[Tech Story] Takeaways from building a SAST product, and why OWASP benchmark is not enough

Sonar Updates
4

Hello,

Please note now a days in 2023, as part of AppDefenceAlliance CASA Audit, auditors require an official OWASP Benchmark to be submitted beside SAST results. Orientações para o teste de outras ferramentas  |  App Defense Alliance

Using OWASP Benchmark on Fresh version of 9.9LTS Enterprise. The Official OWASP Script seems to be totally broken with JQ errors argument list too long. If we clone and run test only few Results will be picked up (~200 issue i.e. total result json file size is few kbs only). This is evidently wrong and super small comparing to the actual ~18000 vulnerabilities and ~ 1200 Security hotspots recorded on SonarQube dashboard. If using that to generate score card the actual score will be a red Fail score close to 0-3% points.

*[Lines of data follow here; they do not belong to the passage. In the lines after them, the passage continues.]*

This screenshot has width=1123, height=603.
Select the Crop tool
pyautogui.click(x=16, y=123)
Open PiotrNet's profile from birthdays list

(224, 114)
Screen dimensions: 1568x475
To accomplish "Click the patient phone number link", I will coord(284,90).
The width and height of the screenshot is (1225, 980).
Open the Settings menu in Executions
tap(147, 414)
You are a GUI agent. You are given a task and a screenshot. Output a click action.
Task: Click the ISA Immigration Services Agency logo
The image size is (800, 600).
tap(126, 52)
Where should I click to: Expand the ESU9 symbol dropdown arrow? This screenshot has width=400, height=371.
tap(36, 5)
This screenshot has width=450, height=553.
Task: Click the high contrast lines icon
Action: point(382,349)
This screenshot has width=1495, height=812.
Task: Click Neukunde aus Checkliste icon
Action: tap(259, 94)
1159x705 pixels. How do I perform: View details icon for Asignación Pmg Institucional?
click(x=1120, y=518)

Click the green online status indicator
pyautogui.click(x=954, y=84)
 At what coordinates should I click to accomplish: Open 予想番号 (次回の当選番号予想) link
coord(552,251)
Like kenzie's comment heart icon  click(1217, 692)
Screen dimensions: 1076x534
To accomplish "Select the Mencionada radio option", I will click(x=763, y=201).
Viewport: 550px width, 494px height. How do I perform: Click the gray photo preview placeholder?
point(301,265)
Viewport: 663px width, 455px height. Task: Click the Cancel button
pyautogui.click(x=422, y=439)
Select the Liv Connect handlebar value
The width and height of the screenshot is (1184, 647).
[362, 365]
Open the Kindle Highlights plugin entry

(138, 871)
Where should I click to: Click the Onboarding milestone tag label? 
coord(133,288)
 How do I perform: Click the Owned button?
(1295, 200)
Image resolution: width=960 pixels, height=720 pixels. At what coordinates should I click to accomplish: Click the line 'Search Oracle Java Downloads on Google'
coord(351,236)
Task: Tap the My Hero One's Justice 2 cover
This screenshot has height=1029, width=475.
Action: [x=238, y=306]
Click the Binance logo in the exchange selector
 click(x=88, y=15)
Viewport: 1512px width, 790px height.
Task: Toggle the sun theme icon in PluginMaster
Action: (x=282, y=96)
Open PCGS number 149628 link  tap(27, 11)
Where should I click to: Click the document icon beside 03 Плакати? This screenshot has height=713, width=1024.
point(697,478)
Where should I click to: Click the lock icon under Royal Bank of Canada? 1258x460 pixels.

Got mannaged to modify this script from Official OWASP REPO https://github.com/OWASP-Benchmark/BenchmarkJava/blob/master/scripts/runSonarQube.sh

Could work out collecting All Vulnerabilities and SecurityHotspots and create some what good result json file ~ 16Mb size, which ended up in the following Score:

TPR 69.64% with FPR 23.52% = Overal score of 46.26%

Not sure if Benchmark is broken or SonarQube is not reporting what Benchmark expects ? some wiered numbers on Score (Marked in Red):

SQL Injection: TPR 100% and FPR 100%
Trust Bundary: TPR 0.% and FPR 0%

When executing ./createScorecards.sh Multiple lines of Following repeating Errors happen:

  • SonarQubeReader: Unknown squid number: S5883 has no CWE mapping
  • WARN: Found new SonarQue HotSpot rule not seen before. Category: command-injection with message: “Make sure that this user-controlled command argument doesn’t lead to unwanted behaviour”
  • WARN: Failed to translate SonarQube security category: ‘command-injection’ with message: ‘Make sure that this user-controlled command argument doesn’t lead to unwanted behavior’
  • WARN: Failed to translate SonarQube security category: ‘others’ with message ‘Make sure creating this cookie without the “HTTPOnly” flag is safe.’

I think would be great if SonarSource team could contribute and provide an Official up to date OWASP Based Benchmark that is working for Version 9.9 LTS with a script/guide to run and get reports out.